Evaluating New Distribution

Not all distribution accounts are created equal. Only one or two supermarkets can be the top market share in each market. With all the retail consolidation, you will likely only see one or two players per market (that actually matter). The question is, where are your consumers shopping? And where will they be shopping over the next 1-2 years?

So, we need answer a few simple questions via survey or by observation:

  • Where do they shop?
  • Where would they expect to find your brand?
  • How can you lower the barriers to purchase for them?

As for understanding which retailers attract which customers this is a bit art and science and I encourage you to do your own research here. Ask Google, your consumers, brokers, buyers, and other sales pros how they look at each. But don’t get too complicated about it – the beauty of our industry is that we are also consumers and you have heuristics you already use to make decisions and those are likely true across many shoppers.

For example, Whole Foods and Natural retailers have more health conscious, less budget constrained consumers who are willing to explore new products. But those higher-end retailers do not deliver consistent shoppers as well as other retailers.
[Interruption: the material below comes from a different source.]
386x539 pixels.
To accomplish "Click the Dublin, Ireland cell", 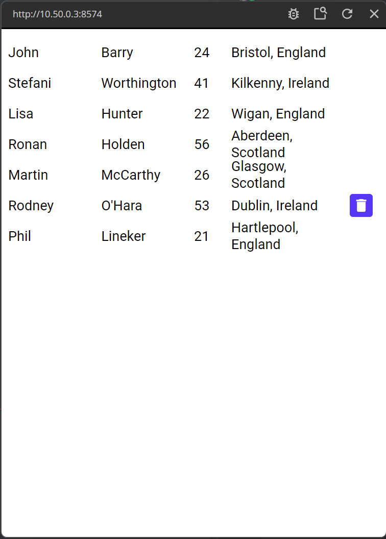I will click(x=274, y=206).
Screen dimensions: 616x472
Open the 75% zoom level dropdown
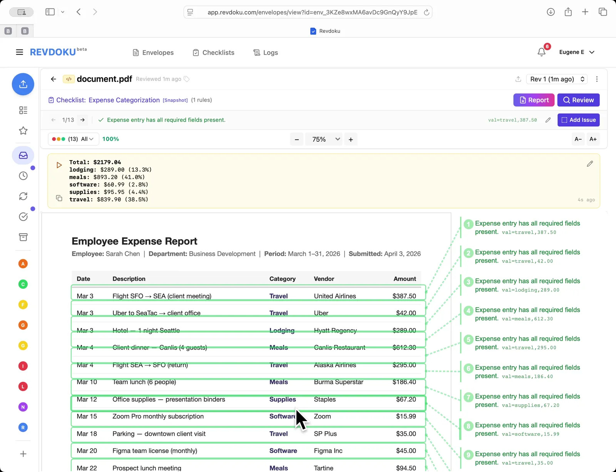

Walmart is an EDLP customer from whom its shoppers demand value and are more price sensitive, same with Market Basket, and to a lesser extent Shoprite. These retailers may put downward pressure on your balance sheet but you are almost guaranteed volume because of the store traffic.

Publix and many Kroger divisions focus on shopper experience and have good prices, not great, and utilize unique promotional vehicles to drive trial but mostly cater to middle and upper middle-class shoppers. Target is known for its fashion and the food and beverage brands they select often fall in to this category. Costco wants a specific value to cost but they can provide huge volume to more affluent but value conscious consumers.

On average, the majority of shoppers are price sensitive, so almost every retailer is trying to cater to them in some way. Look to see where are the retailer is placing their bets; what consumers are they targeting? Match up that intel with your consumer foundations uncovered in the cross functional meeting we discussed above. Would they expect to find you in Club, Natural, Online, Grocery, Mass or discount retailers? Understand these pieces and how they flow together (in market and in your balance sheet) and you can drive your products to the right channels and customers and have much more meaningful sales meeting with buyers (share that you do this exercise!) when you have a plan and a reason for being there. It shows you know the business, your product, and what buyers most want to hear; you understand your consumers. Because if you don’t, who will?

This exercise or ‘culture’ if you will, tends to drive extraordinary performance because you have a legit strategy that is matching consumers with customers to your brand. It also builds in, what I like to call “brand self-awareness”. It forces patience and thoughtfulness at a time when running at 1000 mph is the natural behavior. Executing this balance will help you raise more money at better valuations and on better terms, keep your consumers happy and repeat purchasing, keep your teams extra sharp and aligned and will allow you to operate a profitable business faster and with less mistakes.

So, pause, learn, understand, adjust, and implement – good luck out there!